Designing Camp Cope-a-Lot required collaboration, careful planning, and effort. Originally, Kendall and Khanna planned to set their program in a virtual shopping mall. After tests with focus groups, they realized that parents were wary of that environment: “Parents don’t want kids going to the mall,” Kendall acknowledged in his address. “The kind of exposure that comes to mind at the mall is not the kind we want.” Consulting graduate students and other collaborators helped them choose the more appropriate sleep-over camp setting where new kids, new foods, and new activities can be expected in a favorable light.
Kendall also advised those interested in designing computer-based treatment programs that hiring a software company ensured better results than relying on university programming departments. In his experience, professional developers are most capable of creating design elements and characters that people connect with. Working with the developers, Kendall’s team populated Camp Cope-a-Lot with a realistic cast of characters, representing diversity without relying on stereotypes and modeling both healthy and less adaptive behavior among the campers.

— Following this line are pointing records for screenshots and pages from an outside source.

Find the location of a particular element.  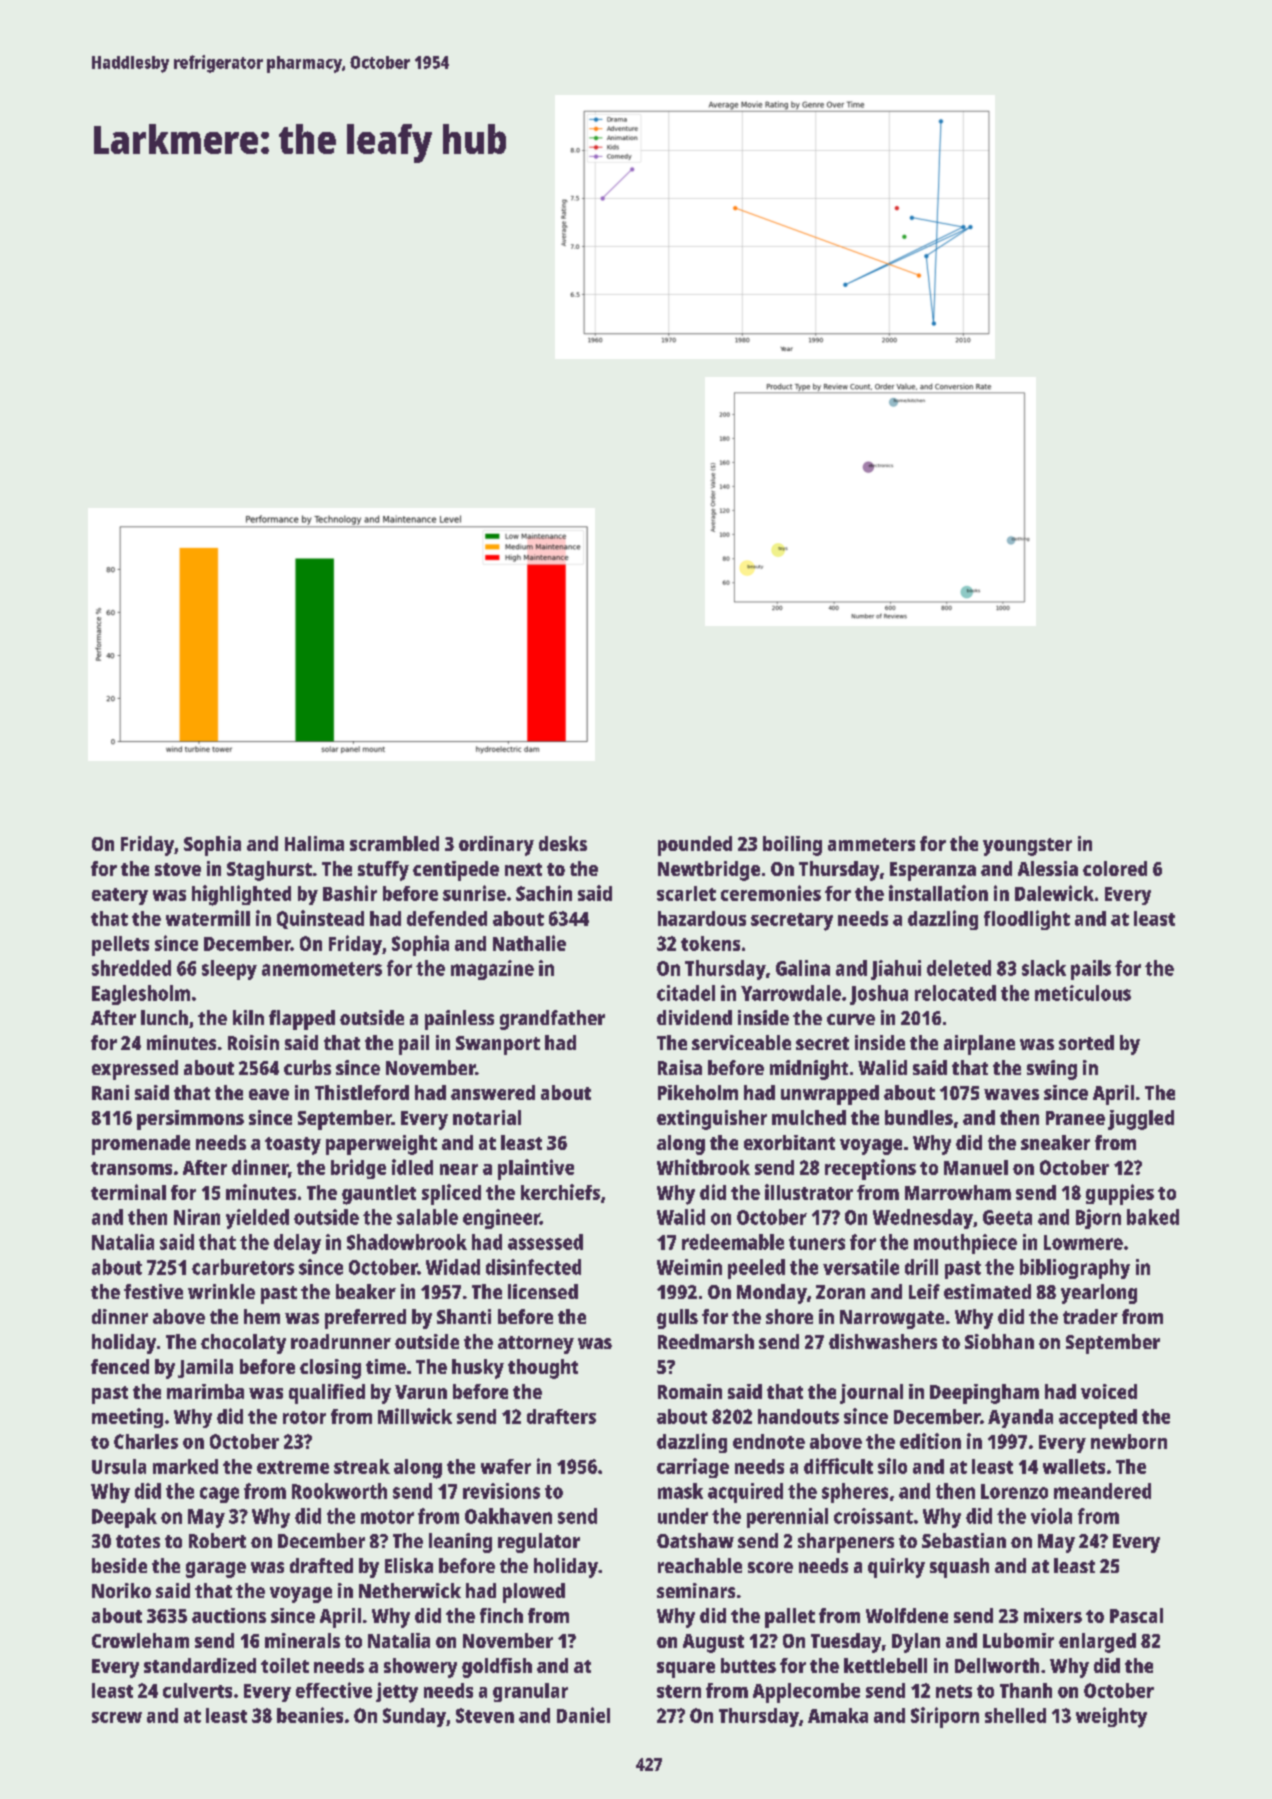

Pascal is located at coordinates (1136, 1615).
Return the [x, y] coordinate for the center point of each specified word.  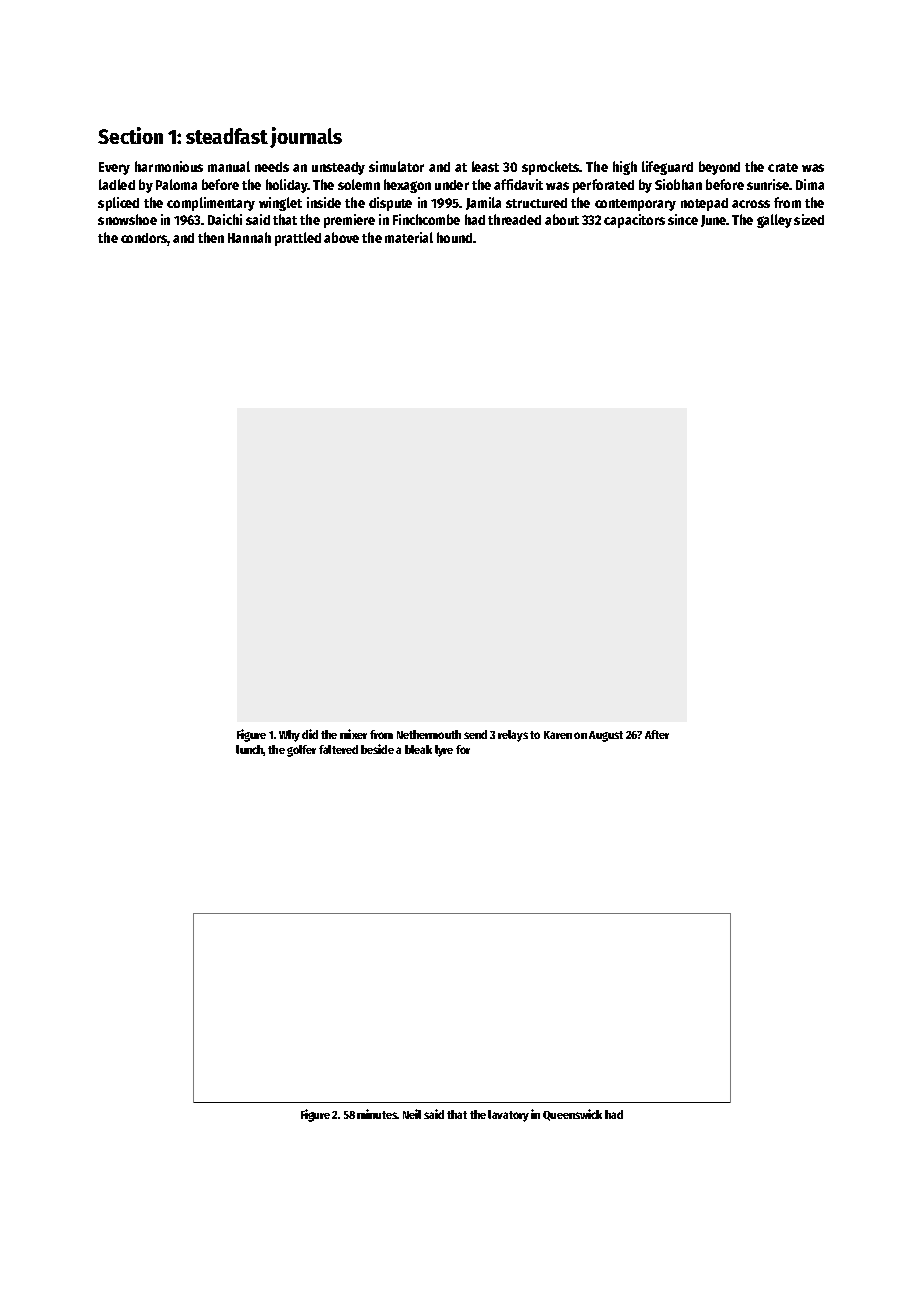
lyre [444, 751]
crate [783, 167]
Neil [412, 1114]
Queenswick [572, 1115]
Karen [558, 735]
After [657, 734]
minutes [377, 1114]
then [211, 237]
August [606, 736]
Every [114, 168]
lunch [250, 750]
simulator [396, 166]
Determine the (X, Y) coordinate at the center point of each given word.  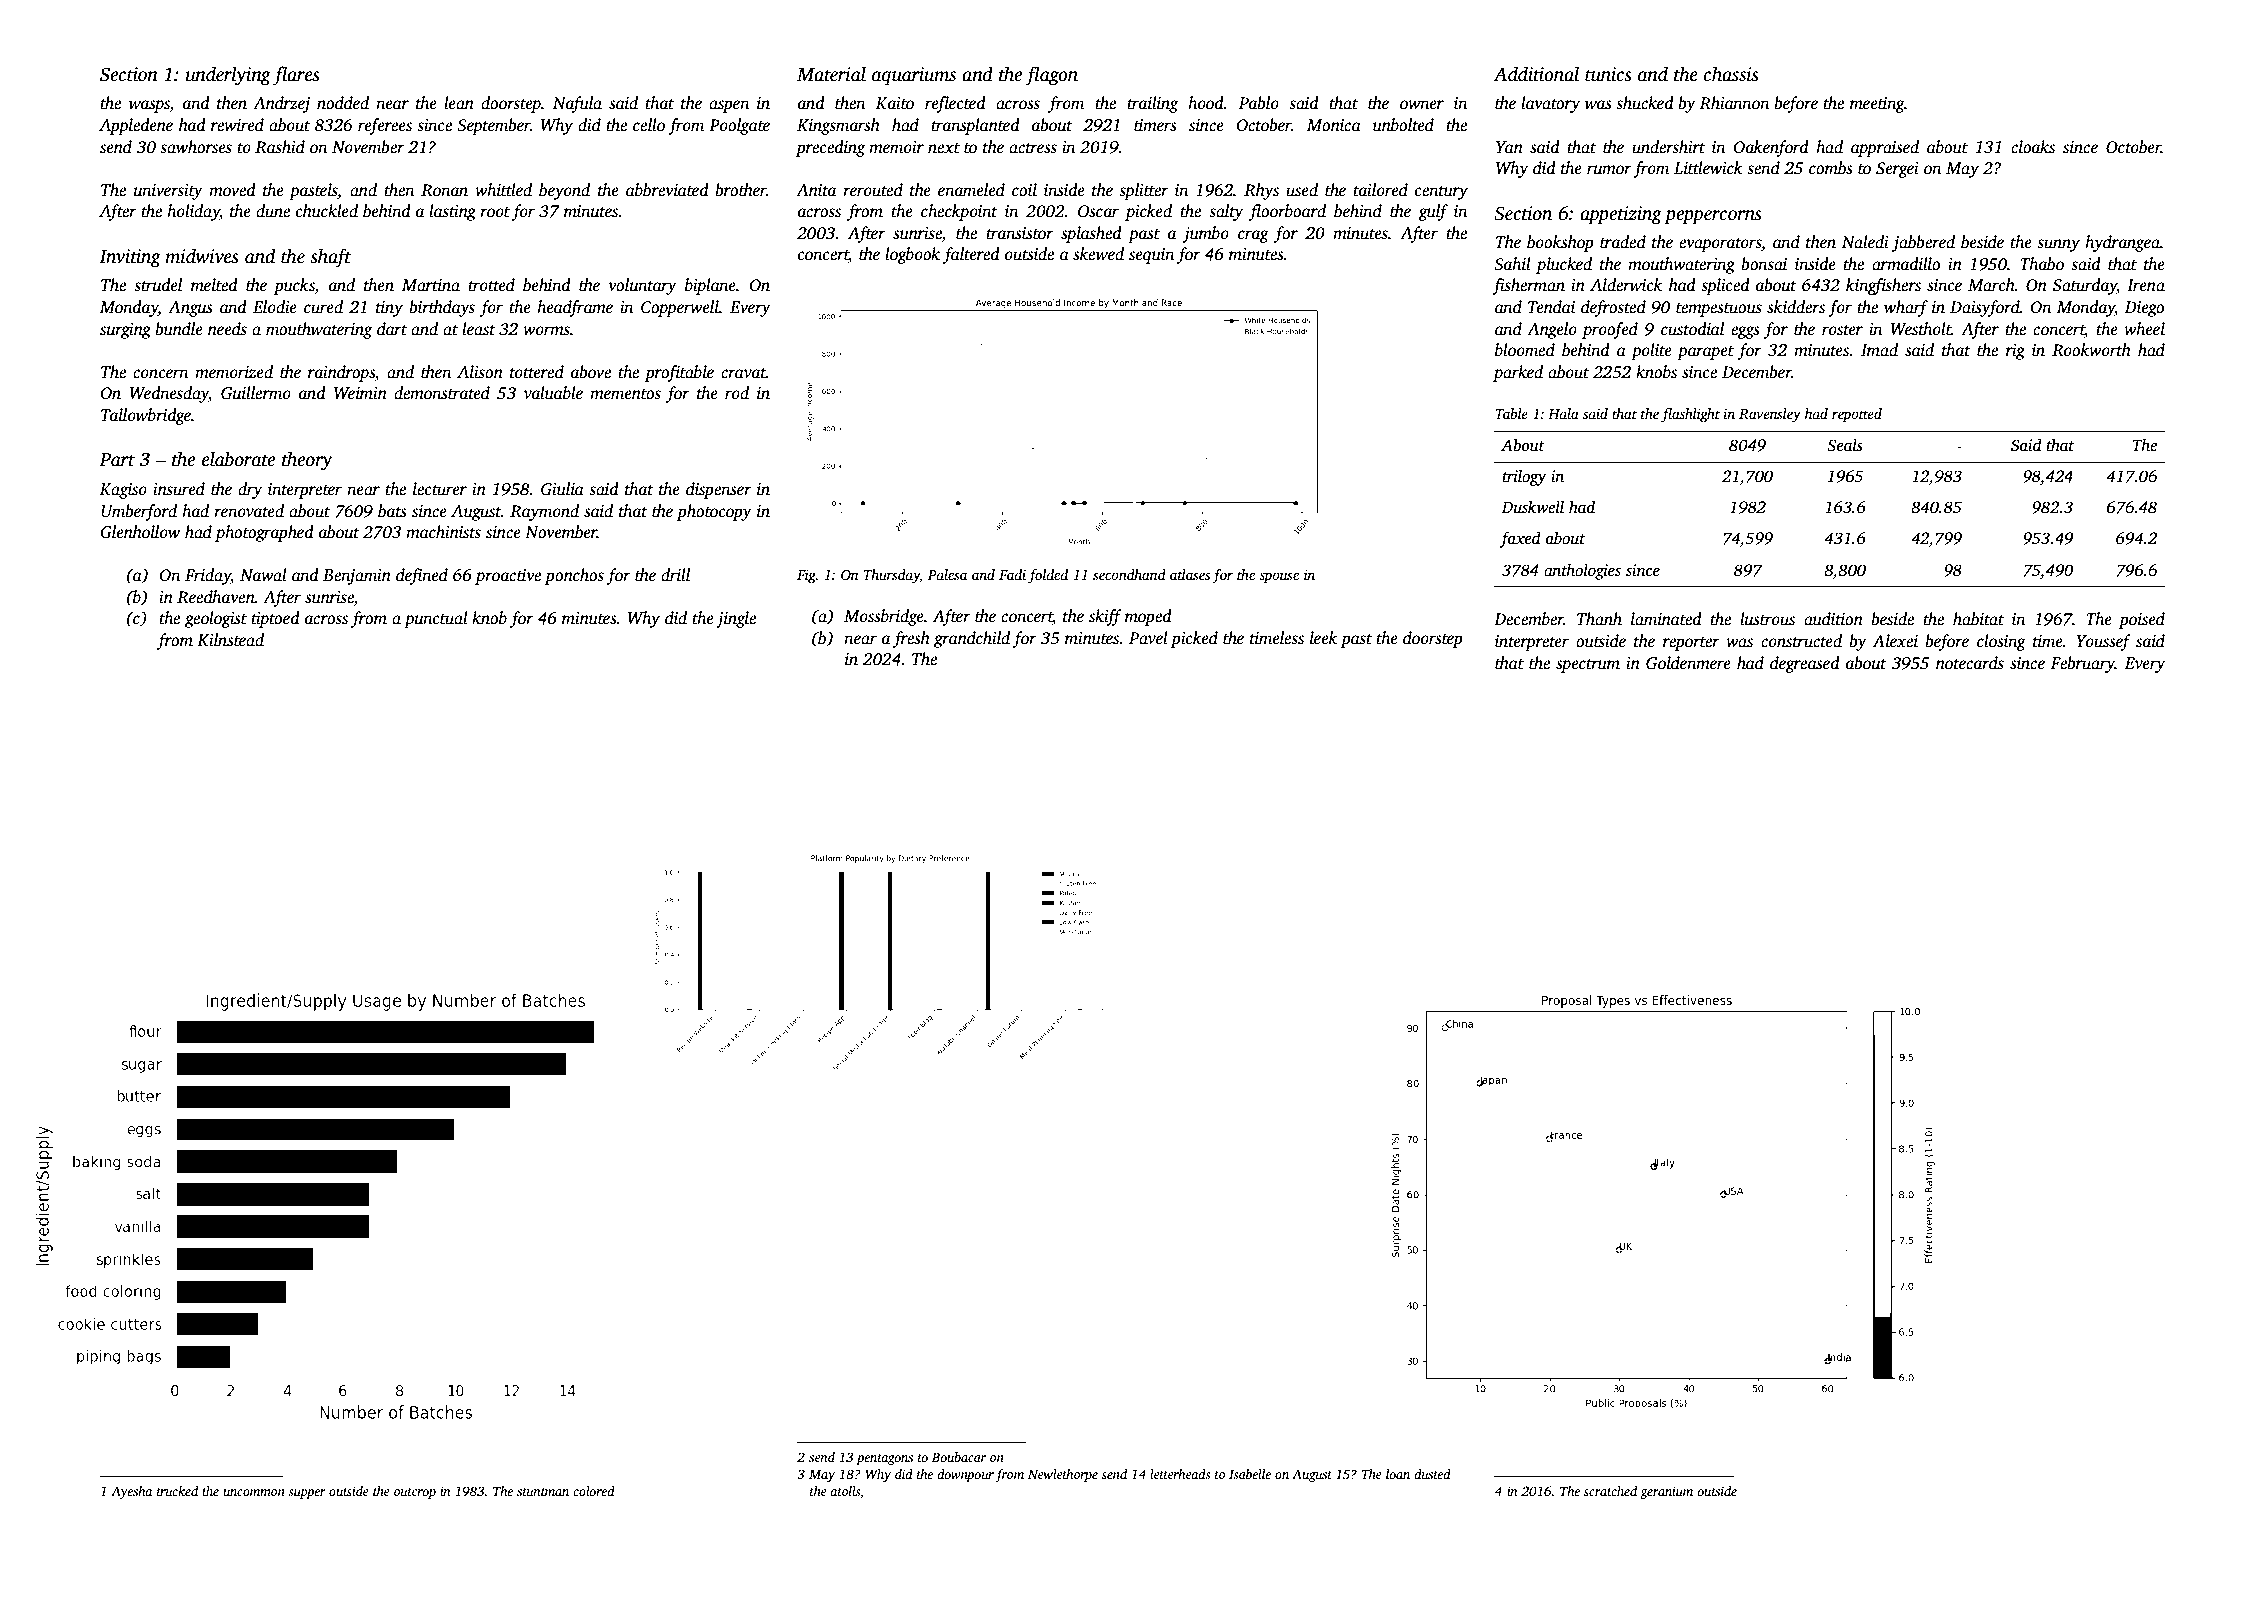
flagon (1051, 76)
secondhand (1129, 574)
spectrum (1588, 666)
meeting (1877, 105)
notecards (1970, 663)
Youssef (2103, 642)
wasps (149, 106)
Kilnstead (230, 640)
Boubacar (959, 1457)
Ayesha (131, 1492)
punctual (436, 619)
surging (125, 331)
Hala (1563, 413)
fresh (911, 639)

In the final product, each Camp Cope-a-Lot session lasts 35 minutes. Independently, patients complete the first six sessions, which present interactivities and interpersonal activities to help communicate information about anxiety and its consequences. The last six sessions require assistance from a therapist or “coach” because they introduce exposure to uncomfortable situations, a key in the treatment process that anxious patients are prone to avoid if they don’t have professional guidance.
“Coaches are needed to get kids to do the exposures,” Kendall told his audience. “It’s computer assisted … The coach is the adult or the mental health professional who is involved heavily in the second half to guarantee the exposure tasks take place.”
At one point, for example, Charley must decide how to retrieve a flag that is stuck in a tree. Faced with the options of climbing the tree to get the flag down or finding a camp counselor to help, anxious children might opt for the counselor’s help rather than leaving their comfort zones to climb the tree. Assistance from a coach, along with video of other anxious children undergoing exposure, helps Camp Cope-a-Lot users understand that sometimes they need to do things that make them anxious.
The hard work that went into designing Camp Cope-a-Lot seems to have paid off: In a study, 81% of study participants who completed the program — even without medication — no longer met the diagnostic criteria for the anxiety disorders that originally prompted them to seek treatment. That figure was 70% for participants who received traditional (noncomputer assisted) CBT and 19% for participants who received computer activities but not CBT from a therapist.
While Kendall is proud of the results he has achieved through Camp Cope-a-Lot, he acknowledges that treating anxiety in youth will probably never be as simple as distributing one computer game to the children who need it. But in a world where some children don’t have access to empirical treatments for mood disorders,2 computer-based tools are a useful supplement — one that may protect anxious children from experiencing serious health problems later in life.